• [To do]
Copy the lines below word for word, from the start of the records through the line containing "Action: 1363,29", with both ends included.

• [Data in this exercise]
================

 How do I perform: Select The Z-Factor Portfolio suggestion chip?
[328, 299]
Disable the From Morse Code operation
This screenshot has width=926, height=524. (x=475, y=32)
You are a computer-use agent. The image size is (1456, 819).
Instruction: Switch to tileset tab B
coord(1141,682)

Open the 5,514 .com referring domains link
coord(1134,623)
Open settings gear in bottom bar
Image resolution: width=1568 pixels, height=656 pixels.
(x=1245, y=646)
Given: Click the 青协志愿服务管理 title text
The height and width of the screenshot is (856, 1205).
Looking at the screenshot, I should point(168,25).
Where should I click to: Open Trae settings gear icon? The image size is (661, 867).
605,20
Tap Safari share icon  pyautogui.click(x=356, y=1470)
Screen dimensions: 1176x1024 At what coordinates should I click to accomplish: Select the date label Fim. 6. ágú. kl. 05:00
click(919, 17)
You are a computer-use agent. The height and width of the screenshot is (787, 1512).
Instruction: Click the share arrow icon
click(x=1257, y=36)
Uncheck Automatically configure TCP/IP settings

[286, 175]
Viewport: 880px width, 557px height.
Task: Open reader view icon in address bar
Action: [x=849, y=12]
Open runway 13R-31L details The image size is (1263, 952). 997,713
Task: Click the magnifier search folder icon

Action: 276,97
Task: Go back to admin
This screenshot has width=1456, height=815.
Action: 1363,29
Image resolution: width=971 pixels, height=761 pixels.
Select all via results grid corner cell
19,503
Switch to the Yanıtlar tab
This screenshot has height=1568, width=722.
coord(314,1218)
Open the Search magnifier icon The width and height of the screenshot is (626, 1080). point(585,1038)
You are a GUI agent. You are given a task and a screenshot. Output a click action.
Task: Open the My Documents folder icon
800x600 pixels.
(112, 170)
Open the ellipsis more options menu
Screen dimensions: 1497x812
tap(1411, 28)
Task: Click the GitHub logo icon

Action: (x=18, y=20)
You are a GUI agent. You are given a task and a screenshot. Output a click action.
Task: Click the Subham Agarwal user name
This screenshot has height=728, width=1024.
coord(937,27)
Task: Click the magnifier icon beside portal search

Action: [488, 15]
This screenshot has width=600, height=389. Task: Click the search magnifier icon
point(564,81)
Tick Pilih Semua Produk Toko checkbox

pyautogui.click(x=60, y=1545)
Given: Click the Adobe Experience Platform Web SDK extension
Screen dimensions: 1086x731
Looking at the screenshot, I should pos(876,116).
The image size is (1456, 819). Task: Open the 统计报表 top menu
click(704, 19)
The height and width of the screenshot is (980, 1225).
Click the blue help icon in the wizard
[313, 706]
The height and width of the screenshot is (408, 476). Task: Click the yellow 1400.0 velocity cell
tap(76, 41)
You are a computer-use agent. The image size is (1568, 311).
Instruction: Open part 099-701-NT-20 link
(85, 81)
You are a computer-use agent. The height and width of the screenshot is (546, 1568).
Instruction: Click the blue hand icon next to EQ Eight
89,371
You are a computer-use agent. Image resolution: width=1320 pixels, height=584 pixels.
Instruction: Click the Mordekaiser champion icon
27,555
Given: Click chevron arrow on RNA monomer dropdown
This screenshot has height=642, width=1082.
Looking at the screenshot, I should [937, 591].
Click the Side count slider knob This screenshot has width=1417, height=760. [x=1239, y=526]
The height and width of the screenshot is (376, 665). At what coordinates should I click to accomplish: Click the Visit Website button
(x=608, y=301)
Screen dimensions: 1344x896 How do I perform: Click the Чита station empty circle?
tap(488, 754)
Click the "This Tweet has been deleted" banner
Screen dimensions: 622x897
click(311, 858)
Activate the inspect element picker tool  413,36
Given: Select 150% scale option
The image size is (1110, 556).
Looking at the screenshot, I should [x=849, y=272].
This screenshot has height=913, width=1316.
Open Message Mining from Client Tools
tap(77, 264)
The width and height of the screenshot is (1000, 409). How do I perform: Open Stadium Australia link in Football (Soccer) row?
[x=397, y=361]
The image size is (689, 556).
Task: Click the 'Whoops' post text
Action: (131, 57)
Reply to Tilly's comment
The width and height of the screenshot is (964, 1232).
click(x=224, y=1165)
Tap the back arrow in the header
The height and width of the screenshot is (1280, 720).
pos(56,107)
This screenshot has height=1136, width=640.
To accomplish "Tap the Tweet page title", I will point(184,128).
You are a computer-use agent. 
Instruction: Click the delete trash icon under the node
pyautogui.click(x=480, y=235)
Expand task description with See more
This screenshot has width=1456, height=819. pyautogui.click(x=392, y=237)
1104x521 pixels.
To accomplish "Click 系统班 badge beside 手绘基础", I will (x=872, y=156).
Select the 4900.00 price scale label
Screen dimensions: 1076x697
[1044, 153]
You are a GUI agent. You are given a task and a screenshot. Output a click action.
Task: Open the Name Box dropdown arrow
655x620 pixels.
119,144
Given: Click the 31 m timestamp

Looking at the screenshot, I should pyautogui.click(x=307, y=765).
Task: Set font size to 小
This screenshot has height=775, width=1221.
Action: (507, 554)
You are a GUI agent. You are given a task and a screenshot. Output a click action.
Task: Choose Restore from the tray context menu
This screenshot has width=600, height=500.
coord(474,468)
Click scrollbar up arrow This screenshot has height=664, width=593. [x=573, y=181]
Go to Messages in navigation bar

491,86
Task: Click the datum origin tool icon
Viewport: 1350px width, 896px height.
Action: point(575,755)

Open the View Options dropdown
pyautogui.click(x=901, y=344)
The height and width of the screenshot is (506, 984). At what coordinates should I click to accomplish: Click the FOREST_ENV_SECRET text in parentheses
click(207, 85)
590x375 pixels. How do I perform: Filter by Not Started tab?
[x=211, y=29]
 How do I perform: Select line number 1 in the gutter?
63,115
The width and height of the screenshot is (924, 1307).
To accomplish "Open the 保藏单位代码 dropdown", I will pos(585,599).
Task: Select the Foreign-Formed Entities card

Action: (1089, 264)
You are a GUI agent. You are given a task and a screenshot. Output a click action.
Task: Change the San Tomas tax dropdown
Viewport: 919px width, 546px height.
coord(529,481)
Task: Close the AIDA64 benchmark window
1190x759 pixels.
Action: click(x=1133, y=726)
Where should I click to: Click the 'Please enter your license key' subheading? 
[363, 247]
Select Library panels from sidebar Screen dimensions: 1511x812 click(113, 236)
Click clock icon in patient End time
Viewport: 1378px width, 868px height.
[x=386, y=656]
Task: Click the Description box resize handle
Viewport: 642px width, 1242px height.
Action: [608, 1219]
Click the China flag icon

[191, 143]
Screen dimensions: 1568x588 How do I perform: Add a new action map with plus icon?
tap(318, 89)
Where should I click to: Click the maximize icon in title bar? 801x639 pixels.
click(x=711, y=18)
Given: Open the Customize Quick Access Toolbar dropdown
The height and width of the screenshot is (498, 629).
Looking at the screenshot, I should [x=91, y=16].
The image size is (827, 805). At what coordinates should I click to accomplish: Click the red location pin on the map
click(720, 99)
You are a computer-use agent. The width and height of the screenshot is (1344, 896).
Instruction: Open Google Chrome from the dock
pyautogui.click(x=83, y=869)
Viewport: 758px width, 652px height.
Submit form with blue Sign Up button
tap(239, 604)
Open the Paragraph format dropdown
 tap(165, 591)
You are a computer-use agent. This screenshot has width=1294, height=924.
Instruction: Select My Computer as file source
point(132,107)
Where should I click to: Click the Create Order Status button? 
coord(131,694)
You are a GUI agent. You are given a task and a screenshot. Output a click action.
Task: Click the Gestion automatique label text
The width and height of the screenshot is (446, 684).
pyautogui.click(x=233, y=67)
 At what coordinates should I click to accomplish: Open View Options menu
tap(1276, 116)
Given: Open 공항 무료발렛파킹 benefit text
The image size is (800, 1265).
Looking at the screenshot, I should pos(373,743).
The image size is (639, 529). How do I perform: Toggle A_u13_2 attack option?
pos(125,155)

================

• [Solution]
 How do I perform: Select The Z-Factor Portfolio suggestion chip?
[328, 299]
Disable the From Morse Code operation
This screenshot has width=926, height=524. (x=475, y=32)
You are a computer-use agent. The image size is (1456, 819).
Instruction: Switch to tileset tab B
coord(1141,682)

Open the 5,514 .com referring domains link
coord(1134,623)
Open settings gear in bottom bar
Image resolution: width=1568 pixels, height=656 pixels.
(x=1245, y=646)
Given: Click the 青协志愿服务管理 title text
The height and width of the screenshot is (856, 1205).
Looking at the screenshot, I should point(168,25).
Where should I click to: Open Trae settings gear icon? The image size is (661, 867).
605,20
Tap Safari share icon  pyautogui.click(x=356, y=1470)
Screen dimensions: 1176x1024 At what coordinates should I click to accomplish: Select the date label Fim. 6. ágú. kl. 05:00
click(919, 17)
You are a computer-use agent. The height and width of the screenshot is (787, 1512).
Instruction: Click the share arrow icon
click(x=1257, y=36)
Uncheck Automatically configure TCP/IP settings

[286, 175]
Viewport: 880px width, 557px height.
Task: Open reader view icon in address bar
Action: [x=849, y=12]
Open runway 13R-31L details The image size is (1263, 952). 997,713
Task: Click the magnifier search folder icon

Action: 276,97
Task: Go back to admin
This screenshot has width=1456, height=815.
Action: 1363,29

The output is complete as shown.